Les vérités du jour ne sont pas forcément celles du lendemain ; le député de l’Eure, « Monsieur budget » du PS, ne le sait que trop bien. « L’exercice politique est soumis à tout un tas de contraintes, ce qui n’est pas forcément le cas du travail universitaire », dit-il à L’Express. C’est peu ou prou ce qu’il a tenté de faire comprendre ces derniers jours par SMS à Gabriel Zucman, quand celui-ci estimait que l’amendement de repli porté par la députée socialiste Estelle Mercier, lançait « la machine à l’optimisation fiscale » de certains milliardaires.

Philippe Brun jure que l’économiste a fini par lui donner raison, que cette nouvelle mesure – une taxe de 3 % sur les hauts patrimoines à partir de 10 millions d’euros, en excluant les entreprises innovantes et familiales – n’impliquait pas « d’effets de bord ». Sur France Info, au matin de son examen en hémicycle pourtant, l’économiste « franco-américain » a assuré ne pas avoir reçu de « réponse particulièrement probante » de la part du Parti socialiste. Face aux procès en traîtrise du reste de la gauche, les proches du premier secrétaire ont préféré souligner que l’amendement avait été popularisé… par Philippe Brun.

Il a bon dos, car quand la mue est douloureuse pour certains, lui incarne le virage assumé du Parti socialiste vers le compromis avec le bloc central. Qu’importe si Zucman fait figure d’histoire ancienne, inconstitutionnelle selon le Conseil d’Etat et rejetée par une majorité de parlementaires. Le vice-président de la commission des finances a commencé cette séquence budgétaire comme il a terminé la dernière : malade et adepte de la non-censure. « On ne peut pas tous les jours dire censure alors que le sujet c’est le budget. S’il ne passe pas, le gouvernement devra démissionner, c’est tout », dit-il au sujet des moult menaces de son parti.

Déjà en février, quand François Bayrou tentait de sceller un pacte de non-agression avec la gauche, les partenaires du PS ironisent sur le penchant pour le compromis affiché par l’Eurois… « Il est dans notre délégation ou dans celle d’en face ? », aimait dire à haute voix Marine Tondelier, face aux ministres chargés du budget, avant de le tancer « Philippe, tu peux peut-être laisser le gouvernement se débrouiller par lui-même ? » Depuis, il est devenu le collègue préféré de la droite et du centre. Il s’entend « très bien » avec la ministre Amélie de Montchalin, le rapporteur Philippe Juvin dit s’être « lié d’amitié avec lui », et les Insoumis voient en lui un traître à la cause. Mais parce qu’il a le goût de l’histoire, il se voit surtout en Jean Jaurès soutenant le gouvernement de Waldeck Rousseau, malgré la présence du massacreur de la Commune. « Car s’il y a dissolution, il y a un risque de passer de la IVe République au Troisième Reich », dit-il.

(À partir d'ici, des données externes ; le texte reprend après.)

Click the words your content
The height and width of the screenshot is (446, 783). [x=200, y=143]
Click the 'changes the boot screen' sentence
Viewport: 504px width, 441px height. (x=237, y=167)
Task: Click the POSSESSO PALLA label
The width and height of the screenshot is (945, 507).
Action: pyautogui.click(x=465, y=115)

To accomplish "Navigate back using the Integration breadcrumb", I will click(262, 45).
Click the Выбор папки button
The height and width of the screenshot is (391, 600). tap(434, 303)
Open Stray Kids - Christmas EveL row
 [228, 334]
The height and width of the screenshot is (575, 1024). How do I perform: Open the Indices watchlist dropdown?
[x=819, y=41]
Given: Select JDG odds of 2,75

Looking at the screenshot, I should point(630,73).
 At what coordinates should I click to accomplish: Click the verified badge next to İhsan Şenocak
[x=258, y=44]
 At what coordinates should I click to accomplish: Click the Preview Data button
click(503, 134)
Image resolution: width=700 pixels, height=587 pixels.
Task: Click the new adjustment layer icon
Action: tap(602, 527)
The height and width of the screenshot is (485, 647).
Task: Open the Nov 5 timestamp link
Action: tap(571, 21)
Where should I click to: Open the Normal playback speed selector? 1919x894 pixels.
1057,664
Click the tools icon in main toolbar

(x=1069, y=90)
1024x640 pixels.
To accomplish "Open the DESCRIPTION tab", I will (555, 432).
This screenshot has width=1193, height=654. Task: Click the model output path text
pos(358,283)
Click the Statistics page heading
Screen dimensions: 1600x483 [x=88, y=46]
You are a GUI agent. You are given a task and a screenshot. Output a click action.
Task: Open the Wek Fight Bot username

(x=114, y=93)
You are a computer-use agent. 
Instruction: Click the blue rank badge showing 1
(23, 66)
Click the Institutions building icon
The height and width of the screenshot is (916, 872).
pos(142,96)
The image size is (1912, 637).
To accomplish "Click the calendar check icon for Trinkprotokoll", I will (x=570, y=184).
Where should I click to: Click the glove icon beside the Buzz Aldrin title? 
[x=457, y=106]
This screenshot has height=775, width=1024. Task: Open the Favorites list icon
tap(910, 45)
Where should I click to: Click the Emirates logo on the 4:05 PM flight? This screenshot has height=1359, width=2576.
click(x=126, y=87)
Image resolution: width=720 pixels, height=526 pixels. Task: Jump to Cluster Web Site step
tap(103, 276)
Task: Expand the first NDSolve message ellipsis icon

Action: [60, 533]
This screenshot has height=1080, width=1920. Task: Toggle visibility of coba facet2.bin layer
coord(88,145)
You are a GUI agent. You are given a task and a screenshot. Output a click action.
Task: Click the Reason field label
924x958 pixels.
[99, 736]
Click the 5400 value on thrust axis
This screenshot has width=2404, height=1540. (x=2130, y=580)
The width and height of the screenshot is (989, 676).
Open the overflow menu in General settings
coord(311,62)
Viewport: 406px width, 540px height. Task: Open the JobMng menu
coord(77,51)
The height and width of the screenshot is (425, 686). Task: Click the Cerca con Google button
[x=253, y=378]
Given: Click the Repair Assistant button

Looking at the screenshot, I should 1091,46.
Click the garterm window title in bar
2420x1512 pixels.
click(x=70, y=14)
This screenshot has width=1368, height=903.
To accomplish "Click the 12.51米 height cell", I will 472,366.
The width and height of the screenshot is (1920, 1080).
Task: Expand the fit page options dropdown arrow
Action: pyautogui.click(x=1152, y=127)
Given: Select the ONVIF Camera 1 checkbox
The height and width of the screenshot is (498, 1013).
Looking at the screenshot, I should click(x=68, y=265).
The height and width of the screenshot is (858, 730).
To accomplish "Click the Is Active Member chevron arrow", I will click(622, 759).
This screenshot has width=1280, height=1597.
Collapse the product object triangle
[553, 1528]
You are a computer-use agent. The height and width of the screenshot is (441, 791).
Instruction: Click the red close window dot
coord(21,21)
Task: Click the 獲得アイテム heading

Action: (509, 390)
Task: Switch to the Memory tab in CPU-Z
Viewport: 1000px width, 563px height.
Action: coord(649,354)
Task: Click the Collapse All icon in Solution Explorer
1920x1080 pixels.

Les mauvaises langues du parti disent qu’il est « uniquement » mû « par ses ambitions », et que son lobbying pour la non-censure serait calqué sur ses craintes de se faire prochainement balayer dans sa circonscription. A la moindre instabilité, tout le monde s’y met. Cyrielle Châtelain a écarquillé grands les deux yeux quand, par deux fois, elle a entendu le Premier ministre la mettre au parfum des dangers que courait son voisin « Philippe », en cas de retour aux urnes. Mais Brun a été élu, puis réélu, l’un des seuls de feu la Nupes à augmenter son score entre 2022 et 2024. Pour deux raisons. Déjà parce que la semaine en hémicycle, « c’est détente par rapport au week-end où je participe à 10 ou 14 événements sur ma circo ». Ensuite car il n’a pas fait campagne sur l’écriture inclusive ou le slogan « la police tue », chuchote-t-il parfois. « Ce qui est bien chez Philippe c’est qu’il est davantage attaché au qu’en-dira-t-on des potentiels électeurs du RN qu’à celui des mélenchonistes », salue Rémi Branco, porte-parole du PS. Brun est un souverainiste comme on n’en fait plus beaucoup au parti. De l’aile gauche, assure-t-il.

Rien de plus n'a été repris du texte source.